Extrait choisi =>
L'Église avait longtemps lutté contre le désir des scientifiques de voir ce qui se trouvait à l'intérieur du corps humain. En effet, Dieu ayant créé celui-ci, personne ne devait l'endommager par pure curiosité. Jusqu'au haut Moyen Âge les autopsies furent interdites, excepté dans le cas des princes et des papes dont il fallait déterminer les causes de la mort. Cet interdit fut levé en partie durant la Renaissance ; on a dit de Léonard de Vinci (1452-1519) qu'il aurait assisté à plus de trente dissections de cadavres. Les autopsies pratiquées en public ne firent leur apparition qu'au siècle de Rembrandt, mais elles nécessitaient aussi l'approbation des autorités religieuses ou civiles. Elles étaient organisées par les membres des facultés de médecine ou, là où il n'y avait pas d'universités ou qu'elles étaient en cours de création - c'était le cas à Amsterdam -, par des corporations de chirurgiens.
III – LA THÉORIE ET LA PRATIQUE Nicolaes Tulp, né en 1593 et mort en 1674, s'appelait en fait Claes Pieterszoon. Son nom – Tulp, Tulipe - venait sans doute de sa maison natale où l'on avait autrefois mis des fleurs aux enchères. A l'époque, il n'est pas rare que les gens doivent leur nom à une maison ou à l'endroit où ils sont nés. En outre, le nom du médecin évoque la passion grandissante des Hollandais pour les tulipes. Ce Nicolaes Tulp faisait partie de la classe dirigeante et fut plusieurs fois bourgmestre d'Amsterdam. En 1632, à l'époque où Rembrandt fait son portrait, il est magistrat municipal et « praelector anatomiae » de la corporation des chirurgiens - donc maître de conférences et responsable des cours et des examens. Docteur de l'université de Leyde, Tulp pratiquait la médecine générale à Amsterdam, et l'anatomie était l'une de ses spécialités. Il fut, paraît-il, l'un des premiers à décrire certains organes du corps humain.

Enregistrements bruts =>

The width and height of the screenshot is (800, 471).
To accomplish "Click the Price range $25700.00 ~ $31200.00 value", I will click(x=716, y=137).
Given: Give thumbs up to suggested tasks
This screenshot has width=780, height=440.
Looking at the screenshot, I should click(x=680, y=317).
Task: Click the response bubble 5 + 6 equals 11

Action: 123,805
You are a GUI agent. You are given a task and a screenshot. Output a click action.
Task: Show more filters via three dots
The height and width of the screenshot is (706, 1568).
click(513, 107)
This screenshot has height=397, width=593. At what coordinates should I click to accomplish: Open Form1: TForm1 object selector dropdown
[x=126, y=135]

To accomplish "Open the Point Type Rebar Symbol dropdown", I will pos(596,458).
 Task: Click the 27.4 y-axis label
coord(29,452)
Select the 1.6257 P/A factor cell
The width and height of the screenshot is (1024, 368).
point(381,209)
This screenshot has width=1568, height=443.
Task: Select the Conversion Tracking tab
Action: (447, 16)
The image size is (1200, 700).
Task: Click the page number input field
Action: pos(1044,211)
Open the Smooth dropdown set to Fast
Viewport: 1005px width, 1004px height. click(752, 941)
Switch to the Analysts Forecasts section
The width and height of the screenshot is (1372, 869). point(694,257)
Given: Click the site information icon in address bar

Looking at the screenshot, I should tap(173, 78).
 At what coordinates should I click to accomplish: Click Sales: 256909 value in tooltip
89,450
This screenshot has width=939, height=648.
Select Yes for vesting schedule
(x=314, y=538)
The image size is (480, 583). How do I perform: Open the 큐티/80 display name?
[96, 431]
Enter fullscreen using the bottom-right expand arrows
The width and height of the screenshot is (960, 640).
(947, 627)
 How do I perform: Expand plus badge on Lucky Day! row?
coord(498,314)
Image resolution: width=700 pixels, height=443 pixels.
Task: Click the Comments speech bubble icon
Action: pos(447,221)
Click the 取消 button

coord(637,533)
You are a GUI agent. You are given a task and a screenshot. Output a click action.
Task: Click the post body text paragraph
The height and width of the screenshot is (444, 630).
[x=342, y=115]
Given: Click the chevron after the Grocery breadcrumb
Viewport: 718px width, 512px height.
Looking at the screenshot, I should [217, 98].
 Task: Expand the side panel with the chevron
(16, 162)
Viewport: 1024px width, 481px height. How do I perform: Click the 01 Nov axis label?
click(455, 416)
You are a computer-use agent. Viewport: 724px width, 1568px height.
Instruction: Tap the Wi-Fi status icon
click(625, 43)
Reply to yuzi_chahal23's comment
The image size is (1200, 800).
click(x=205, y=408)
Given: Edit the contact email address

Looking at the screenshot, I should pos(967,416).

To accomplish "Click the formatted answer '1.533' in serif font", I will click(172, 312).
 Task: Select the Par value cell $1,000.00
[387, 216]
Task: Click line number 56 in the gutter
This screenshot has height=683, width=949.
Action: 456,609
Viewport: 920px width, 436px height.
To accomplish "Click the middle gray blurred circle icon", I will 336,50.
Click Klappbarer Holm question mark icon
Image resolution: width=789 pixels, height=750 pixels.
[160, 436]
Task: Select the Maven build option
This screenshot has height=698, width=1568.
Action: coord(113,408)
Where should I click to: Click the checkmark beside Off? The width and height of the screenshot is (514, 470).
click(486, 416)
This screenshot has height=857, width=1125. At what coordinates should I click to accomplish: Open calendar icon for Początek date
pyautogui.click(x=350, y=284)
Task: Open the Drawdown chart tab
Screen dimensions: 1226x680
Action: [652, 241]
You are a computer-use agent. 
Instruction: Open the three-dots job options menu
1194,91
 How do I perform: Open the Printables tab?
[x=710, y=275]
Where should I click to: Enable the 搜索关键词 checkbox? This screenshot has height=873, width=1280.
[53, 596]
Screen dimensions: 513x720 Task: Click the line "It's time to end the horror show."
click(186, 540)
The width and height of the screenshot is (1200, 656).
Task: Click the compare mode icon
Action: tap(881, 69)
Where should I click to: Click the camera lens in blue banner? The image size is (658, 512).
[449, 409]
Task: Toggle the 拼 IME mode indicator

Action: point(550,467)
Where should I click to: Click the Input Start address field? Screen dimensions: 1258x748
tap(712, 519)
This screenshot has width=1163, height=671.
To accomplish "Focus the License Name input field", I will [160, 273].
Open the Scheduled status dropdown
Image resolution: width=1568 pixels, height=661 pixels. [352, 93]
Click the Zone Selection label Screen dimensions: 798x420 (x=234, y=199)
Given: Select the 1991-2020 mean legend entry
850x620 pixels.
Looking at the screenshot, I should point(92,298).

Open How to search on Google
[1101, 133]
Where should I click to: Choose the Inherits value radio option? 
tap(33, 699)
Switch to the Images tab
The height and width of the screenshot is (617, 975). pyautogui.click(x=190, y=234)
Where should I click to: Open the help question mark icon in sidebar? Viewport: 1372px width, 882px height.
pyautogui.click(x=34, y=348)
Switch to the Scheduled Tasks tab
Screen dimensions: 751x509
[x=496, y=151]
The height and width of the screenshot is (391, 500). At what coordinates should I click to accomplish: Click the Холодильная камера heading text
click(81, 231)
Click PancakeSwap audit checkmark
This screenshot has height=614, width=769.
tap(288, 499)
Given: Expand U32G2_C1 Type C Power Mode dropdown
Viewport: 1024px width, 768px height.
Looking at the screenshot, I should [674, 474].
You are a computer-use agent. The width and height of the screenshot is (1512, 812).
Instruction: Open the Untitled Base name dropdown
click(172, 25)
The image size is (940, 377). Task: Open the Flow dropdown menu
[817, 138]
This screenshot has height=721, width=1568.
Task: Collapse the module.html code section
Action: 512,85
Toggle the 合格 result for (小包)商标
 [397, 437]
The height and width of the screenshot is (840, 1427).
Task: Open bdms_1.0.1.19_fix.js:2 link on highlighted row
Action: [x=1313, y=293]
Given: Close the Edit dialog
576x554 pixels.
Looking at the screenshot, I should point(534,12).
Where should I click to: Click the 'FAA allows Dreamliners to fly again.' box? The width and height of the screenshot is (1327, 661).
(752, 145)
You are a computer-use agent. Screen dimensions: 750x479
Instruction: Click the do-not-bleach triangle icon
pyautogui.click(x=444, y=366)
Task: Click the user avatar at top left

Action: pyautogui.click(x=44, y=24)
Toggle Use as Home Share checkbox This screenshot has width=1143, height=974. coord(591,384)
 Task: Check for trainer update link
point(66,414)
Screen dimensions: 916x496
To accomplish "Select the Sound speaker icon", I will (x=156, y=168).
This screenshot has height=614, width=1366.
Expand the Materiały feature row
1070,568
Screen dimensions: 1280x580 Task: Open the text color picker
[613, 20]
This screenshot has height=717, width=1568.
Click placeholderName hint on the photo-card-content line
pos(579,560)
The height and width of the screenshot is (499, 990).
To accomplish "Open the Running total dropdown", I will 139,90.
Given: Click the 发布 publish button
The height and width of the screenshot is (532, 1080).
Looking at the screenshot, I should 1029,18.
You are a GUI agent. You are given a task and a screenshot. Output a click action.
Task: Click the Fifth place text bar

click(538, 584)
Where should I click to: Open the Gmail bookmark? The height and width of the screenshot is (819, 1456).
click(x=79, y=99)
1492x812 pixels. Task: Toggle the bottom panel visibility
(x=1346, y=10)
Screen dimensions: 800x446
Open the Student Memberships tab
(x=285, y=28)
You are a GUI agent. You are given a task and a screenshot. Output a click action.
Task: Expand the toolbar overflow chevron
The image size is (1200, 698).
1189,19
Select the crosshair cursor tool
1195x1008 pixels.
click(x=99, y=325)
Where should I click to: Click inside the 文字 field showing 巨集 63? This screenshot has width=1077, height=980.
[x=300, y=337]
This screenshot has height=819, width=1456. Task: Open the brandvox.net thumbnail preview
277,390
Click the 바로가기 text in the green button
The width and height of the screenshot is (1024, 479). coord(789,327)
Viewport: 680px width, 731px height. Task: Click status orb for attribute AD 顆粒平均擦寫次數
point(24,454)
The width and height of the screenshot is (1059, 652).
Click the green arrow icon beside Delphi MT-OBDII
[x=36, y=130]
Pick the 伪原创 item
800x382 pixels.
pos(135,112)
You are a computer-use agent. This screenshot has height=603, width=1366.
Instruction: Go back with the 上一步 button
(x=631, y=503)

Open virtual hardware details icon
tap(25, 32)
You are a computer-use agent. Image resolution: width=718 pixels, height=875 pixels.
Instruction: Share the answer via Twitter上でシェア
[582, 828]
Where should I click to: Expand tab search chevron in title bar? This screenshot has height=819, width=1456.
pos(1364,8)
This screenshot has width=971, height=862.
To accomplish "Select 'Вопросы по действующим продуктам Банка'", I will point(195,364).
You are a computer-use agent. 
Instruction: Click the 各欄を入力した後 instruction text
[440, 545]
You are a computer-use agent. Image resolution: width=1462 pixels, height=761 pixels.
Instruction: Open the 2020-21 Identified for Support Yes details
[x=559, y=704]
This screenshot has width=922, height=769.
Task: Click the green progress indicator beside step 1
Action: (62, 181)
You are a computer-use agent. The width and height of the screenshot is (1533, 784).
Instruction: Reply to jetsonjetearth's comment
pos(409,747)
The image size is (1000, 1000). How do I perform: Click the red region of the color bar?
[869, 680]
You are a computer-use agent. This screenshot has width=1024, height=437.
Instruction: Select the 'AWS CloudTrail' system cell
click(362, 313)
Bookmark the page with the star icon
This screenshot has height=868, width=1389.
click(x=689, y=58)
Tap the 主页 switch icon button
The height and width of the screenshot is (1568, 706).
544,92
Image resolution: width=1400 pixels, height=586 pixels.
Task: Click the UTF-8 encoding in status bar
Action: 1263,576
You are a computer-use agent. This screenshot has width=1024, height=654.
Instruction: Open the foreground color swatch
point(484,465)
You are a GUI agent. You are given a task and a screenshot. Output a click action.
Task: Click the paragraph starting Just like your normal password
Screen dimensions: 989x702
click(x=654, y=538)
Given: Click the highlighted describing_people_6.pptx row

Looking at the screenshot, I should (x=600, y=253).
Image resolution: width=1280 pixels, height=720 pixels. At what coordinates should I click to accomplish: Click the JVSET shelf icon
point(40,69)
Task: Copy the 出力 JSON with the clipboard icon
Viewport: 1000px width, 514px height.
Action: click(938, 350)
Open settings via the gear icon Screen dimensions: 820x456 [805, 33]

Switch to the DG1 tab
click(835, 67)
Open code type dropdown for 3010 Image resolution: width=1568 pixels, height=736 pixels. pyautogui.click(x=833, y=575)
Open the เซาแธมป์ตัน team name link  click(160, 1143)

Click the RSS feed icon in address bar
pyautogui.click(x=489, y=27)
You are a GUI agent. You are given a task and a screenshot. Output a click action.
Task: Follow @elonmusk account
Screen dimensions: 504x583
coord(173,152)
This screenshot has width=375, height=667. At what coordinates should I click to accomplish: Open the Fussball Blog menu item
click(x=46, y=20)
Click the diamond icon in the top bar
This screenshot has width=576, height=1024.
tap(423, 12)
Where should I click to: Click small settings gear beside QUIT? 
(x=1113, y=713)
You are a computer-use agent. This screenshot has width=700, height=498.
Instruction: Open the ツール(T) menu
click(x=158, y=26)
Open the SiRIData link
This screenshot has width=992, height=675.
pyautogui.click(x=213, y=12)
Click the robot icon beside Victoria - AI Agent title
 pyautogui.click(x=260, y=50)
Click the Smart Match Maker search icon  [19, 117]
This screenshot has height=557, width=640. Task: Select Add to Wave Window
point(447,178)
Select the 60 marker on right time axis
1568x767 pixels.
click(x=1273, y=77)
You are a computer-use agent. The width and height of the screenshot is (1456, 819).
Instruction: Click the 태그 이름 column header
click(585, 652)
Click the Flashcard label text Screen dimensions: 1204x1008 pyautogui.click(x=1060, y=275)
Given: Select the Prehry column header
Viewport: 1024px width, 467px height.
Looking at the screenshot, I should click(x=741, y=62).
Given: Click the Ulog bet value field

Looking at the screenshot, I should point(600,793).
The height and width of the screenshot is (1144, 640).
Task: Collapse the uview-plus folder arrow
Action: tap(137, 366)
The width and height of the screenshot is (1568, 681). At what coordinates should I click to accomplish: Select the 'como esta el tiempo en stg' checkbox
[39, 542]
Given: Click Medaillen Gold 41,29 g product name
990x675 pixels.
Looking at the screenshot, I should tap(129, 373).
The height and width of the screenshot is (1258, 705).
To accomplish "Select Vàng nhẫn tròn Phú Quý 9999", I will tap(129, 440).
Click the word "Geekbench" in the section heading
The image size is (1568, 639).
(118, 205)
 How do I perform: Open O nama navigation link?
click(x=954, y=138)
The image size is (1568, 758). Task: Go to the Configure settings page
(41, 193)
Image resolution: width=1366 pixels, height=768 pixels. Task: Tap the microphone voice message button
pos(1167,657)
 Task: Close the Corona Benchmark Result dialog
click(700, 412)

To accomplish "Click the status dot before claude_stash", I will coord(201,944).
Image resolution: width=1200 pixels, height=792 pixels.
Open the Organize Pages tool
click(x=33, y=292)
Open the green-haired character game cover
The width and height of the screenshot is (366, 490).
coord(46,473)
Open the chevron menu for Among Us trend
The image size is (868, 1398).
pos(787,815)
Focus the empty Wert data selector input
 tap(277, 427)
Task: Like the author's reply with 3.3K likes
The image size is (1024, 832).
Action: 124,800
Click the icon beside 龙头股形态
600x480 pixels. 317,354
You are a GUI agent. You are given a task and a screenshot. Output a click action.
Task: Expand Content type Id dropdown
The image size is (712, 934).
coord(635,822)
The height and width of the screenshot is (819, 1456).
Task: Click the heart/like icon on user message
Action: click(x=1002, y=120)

Travail demandé =>
[1] Dans l'extrait sur les autopsies et Nicolaes Tulp, reformulez sous forme de liste le paragraphe commençant par « L'Église avait longtemps lutté », en conservant ses faits essentiels.
[2] Reprenez l'extrait sur les autopsies et Nicolaes Tulp après sa dernière phrase et poursuivez-le.

Corrigé des exercices =>
[1]
- L'Église s'opposa longtemps à ce que les scientifiques examinent l'intérieur du corps humain, que Dieu avait créé et que nul ne devait endommager par simple curiosité.
- Jusqu'au haut Moyen Âge, les autopsies étaient interdites, sauf pour établir les causes de la mort des princes et des papes.
- L'interdit fut levé en partie à la Renaissance. Léonard de Vinci (1452-1519) aurait assisté à plus de trente dissections.
- Les autopsies publiques n'apparurent qu'au siècle de Rembrandt et exigeaient l'approbation des autorités religieuses ou civiles.
- Elles étaient organisées par les membres des facultés de médecine. Là où il n'existait pas d'université, ou bien là où elle était en cours de création, comme à Amsterdam, les corporations de chirurgiens s'en chargeaient.

[2]
Rembrandt souligne la position particulière de cet homme en le démarquant des chirurgiens assis, serrés les uns contre les autres, et en le dotant, et lui seul, d'un chapeau. Seules les personnalités haut placées étaient autorisées à séjourner dans des salles fermées sans se découvrir. Il n'est pas sûr que Tulp ait lui-même mis les tendons à nu. Ce sont les chirurgiens-barbiers qui « touchaient » les corps, et Tulp était un savant. L'écart existant entre ces groupes professionnels avait été encore plus important au Moyen Âge. Tout en bas, on trouvait la médecine populaire qu'exerçaient les femmes qui comprenaient les simples, les empiriques, les rebouteux et les arracheurs de dents. Tout en haut, les érudits transmettaient leur savoir basé sur les théories antiques, sans jamais en contrôler les effets concrets sur le corps vivant. Au XVIe siècle, la différence de classe était encore clairement visible : les illustrations représentant des autopsies montrent le savant en chaire, bien loin du cadavre que le chirurgien est en train de disséquer. Entre ces deux personnes, on en trouve parfois une troisième qui désigne avec une baguette les parties du corps évoquées par le maître. Le fait que le savant ne pratiquait pas l'autopsie lui-même, qu'il n'incisait ni ne touchait le corps, correspondait à la pensée des anciens qu'illustre l'histoire de Thomas l'incrédule rapportée par l'évangile selon saint Jean.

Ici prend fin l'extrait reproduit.